- #1

RedMech

- 13

- 0

Show that if the operator relation

e^(ipa/ħ)xe^(-ipa/ħ) = x+a

holds. The operator e^A is defined to the

∞

e^A= Ʃ(A^n)/n!

n=0

[Hint: Calculate e^(ipa/ħ)xe^(-ipa/ħ)f(p) where f(p)is any function of p, and use the representation x=iħd/dp]

2. Homework Equations :

I am not entirely sure but I think those presented in the problem statement are sufficient.
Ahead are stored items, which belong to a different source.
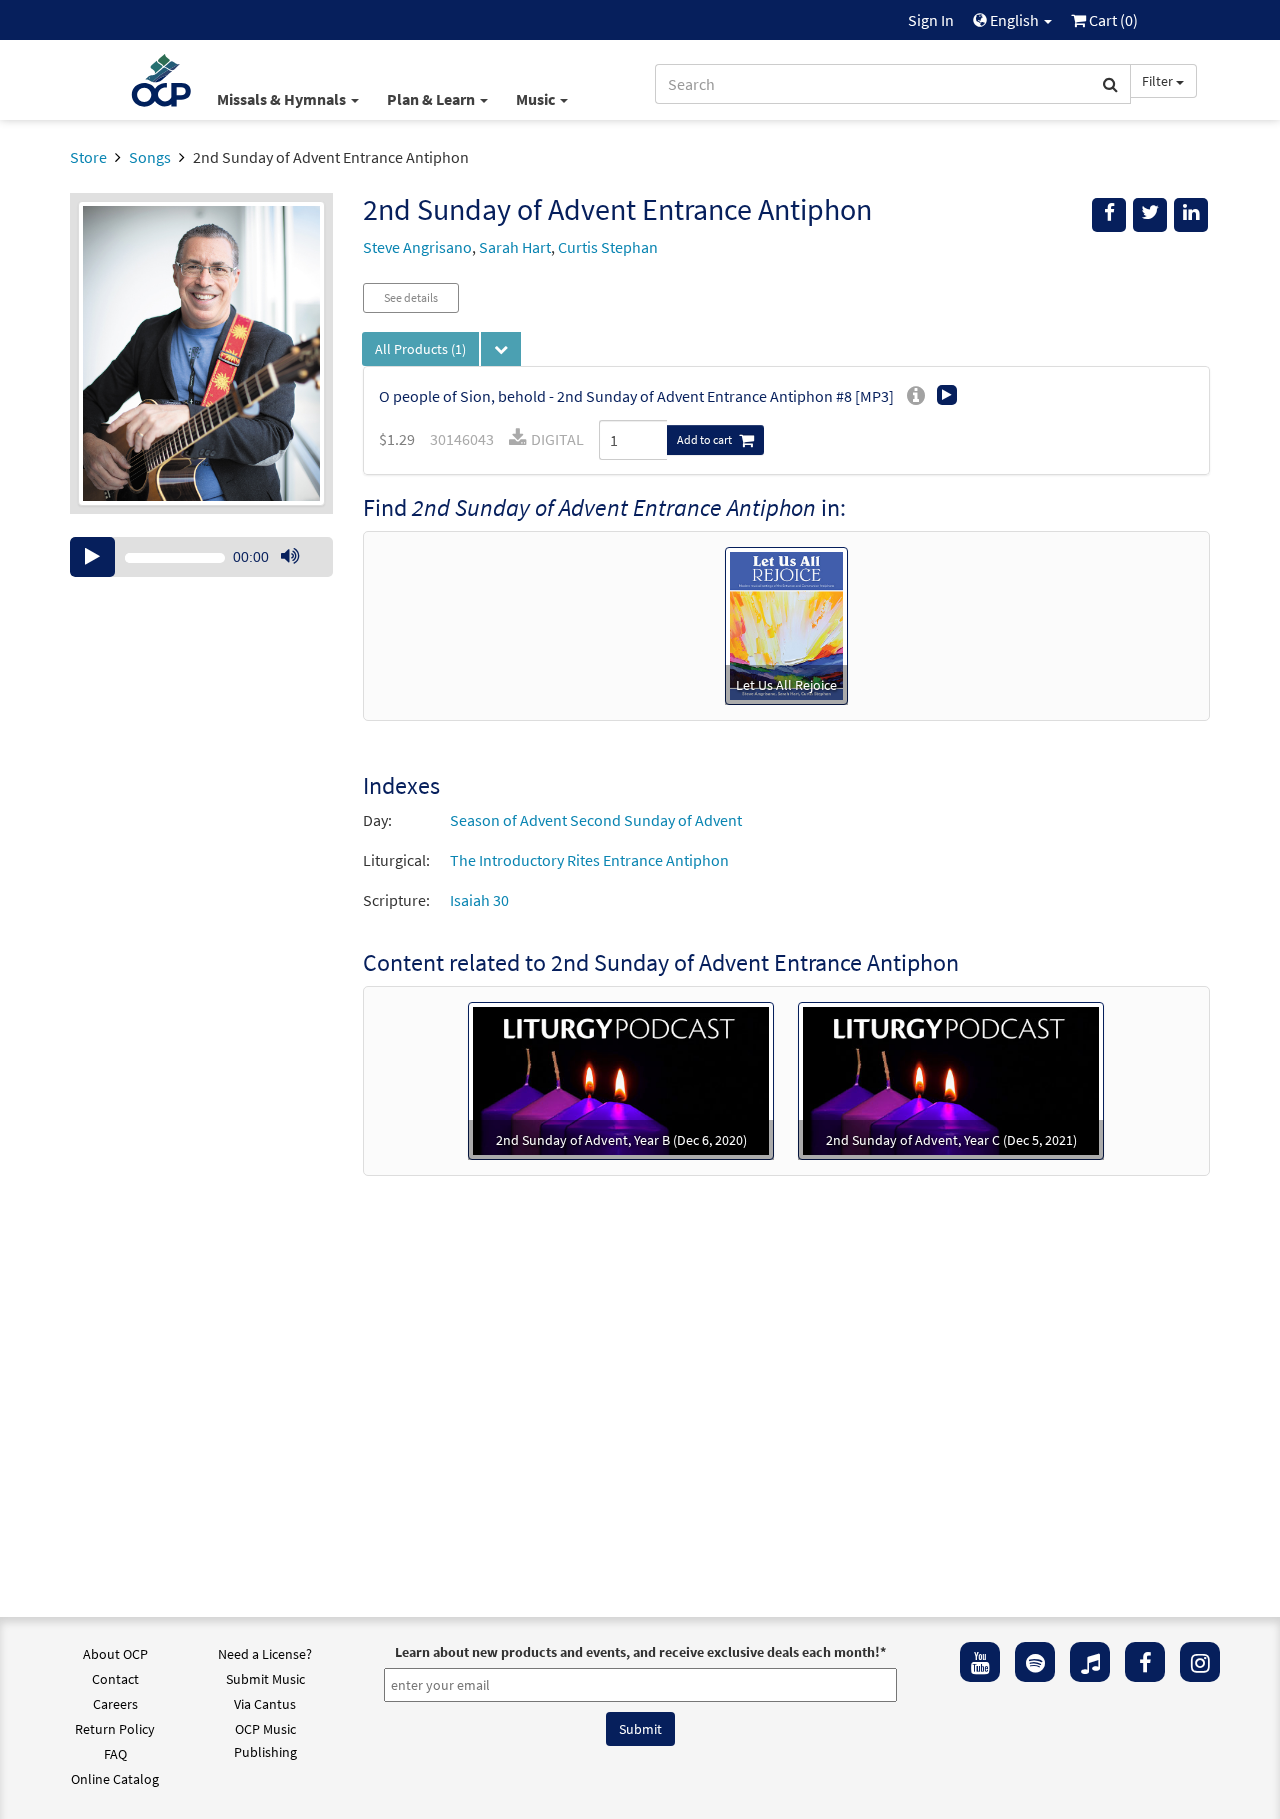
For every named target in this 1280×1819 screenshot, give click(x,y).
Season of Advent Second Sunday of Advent (596, 820)
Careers (115, 1704)
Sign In (931, 20)
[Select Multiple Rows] (501, 349)
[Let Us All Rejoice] (786, 624)
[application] (201, 557)
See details (411, 297)
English (1014, 20)
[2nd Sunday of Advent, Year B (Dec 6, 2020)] (621, 1079)
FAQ (115, 1754)
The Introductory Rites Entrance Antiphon (589, 860)
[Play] (92, 557)
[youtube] (980, 1662)
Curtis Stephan (608, 247)
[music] (1090, 1662)
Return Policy (115, 1729)
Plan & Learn (432, 99)
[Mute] (290, 557)
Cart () (1112, 20)
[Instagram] (1200, 1662)
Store (88, 157)
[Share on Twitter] (1150, 215)
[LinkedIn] (1191, 215)
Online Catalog (115, 1779)
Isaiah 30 (479, 900)
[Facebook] (1145, 1662)
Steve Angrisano (417, 247)
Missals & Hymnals (283, 99)
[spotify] (1035, 1662)
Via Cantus (265, 1704)
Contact (115, 1679)
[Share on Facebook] (1109, 215)
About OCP (115, 1654)
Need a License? (265, 1654)
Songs (150, 157)
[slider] (300, 576)
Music (537, 99)
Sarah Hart (515, 247)
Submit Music (265, 1679)
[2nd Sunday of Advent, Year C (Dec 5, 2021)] (951, 1079)
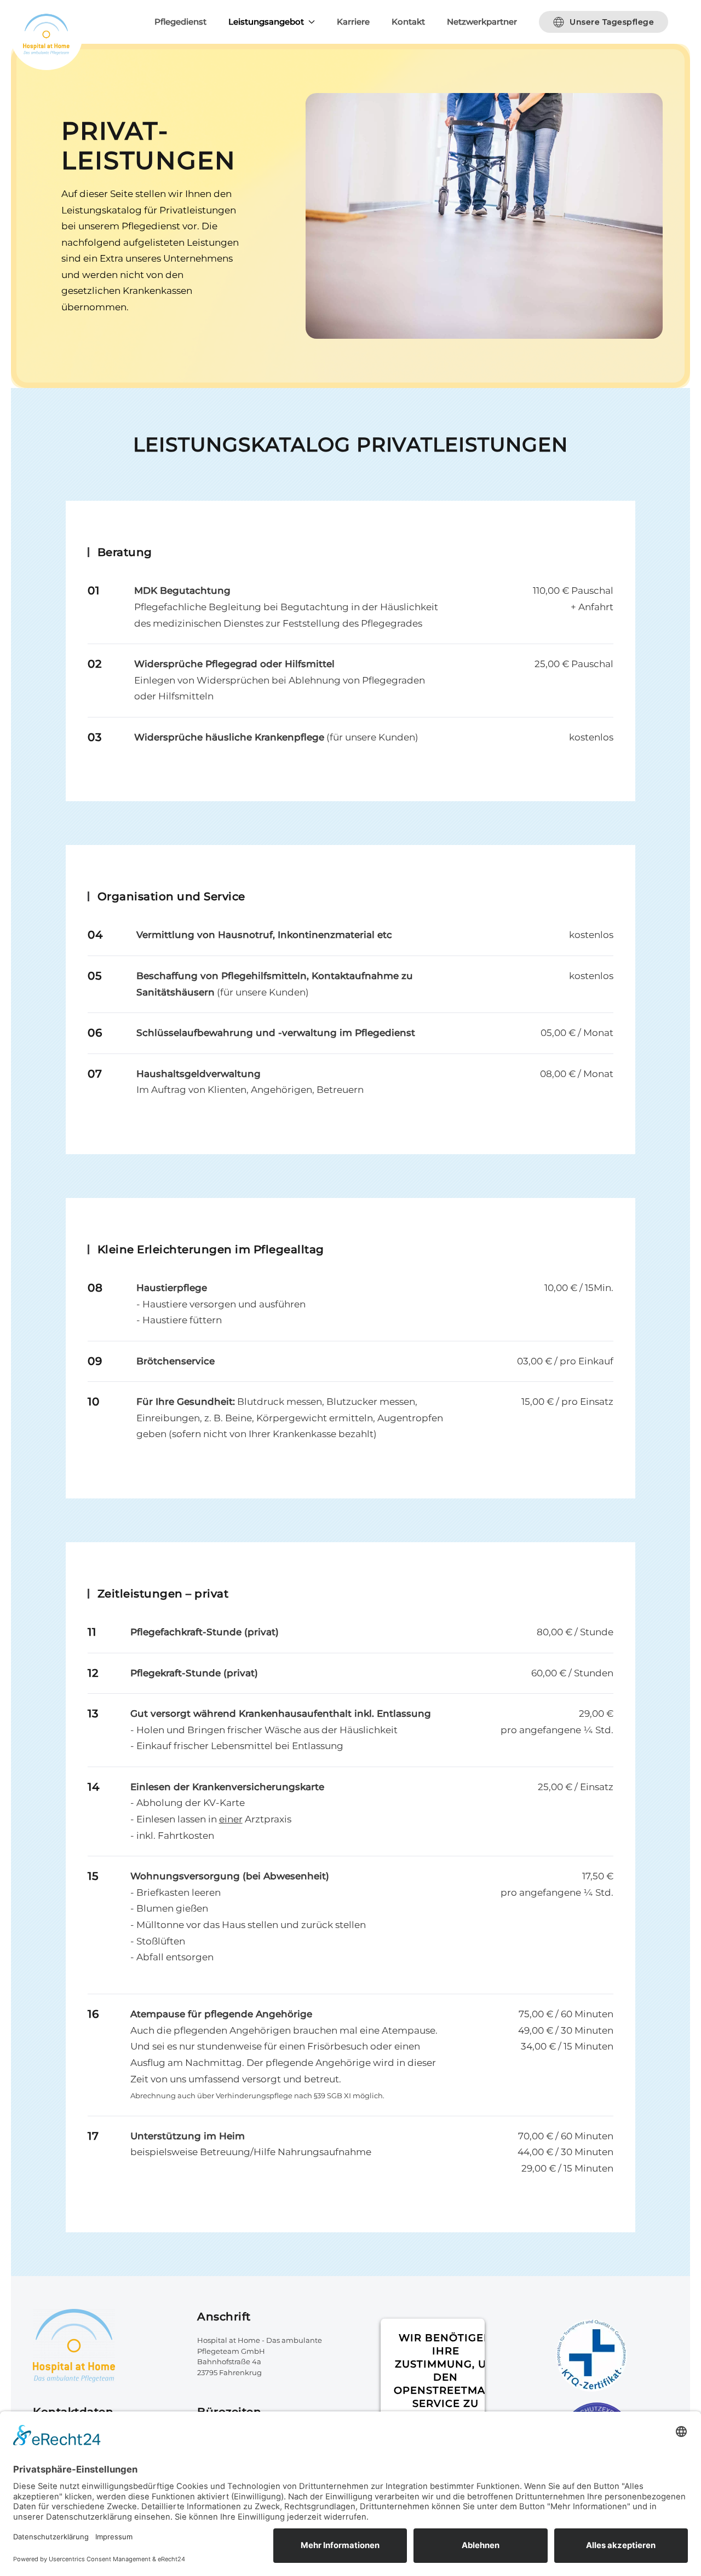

3. The Attempt at a Solution :

I calculated e^(ipa/ħ)xe^(-ipa/ħ)f(p) by replacing x=iħd/dp to get;

e^(ipa/ħ)iħd/dp[e^(-ipa/ħ)f(p)]= e^(ipa/ħ){iħ[(-ia/ħ)e^(-ipa/ħ)f(p)+e^(-ipa/ħ)f'(p)]}

= e^(ipa/ħ){ae^(-ipa/ħ)f(p)+e^(-ipa/ħ)f'(p)]}

= af(p)+f'(p).

∴ af(p)+f'(p) = x + a.

From this point I become entirely confused, I don't know how everything is suppose to tie into the power series.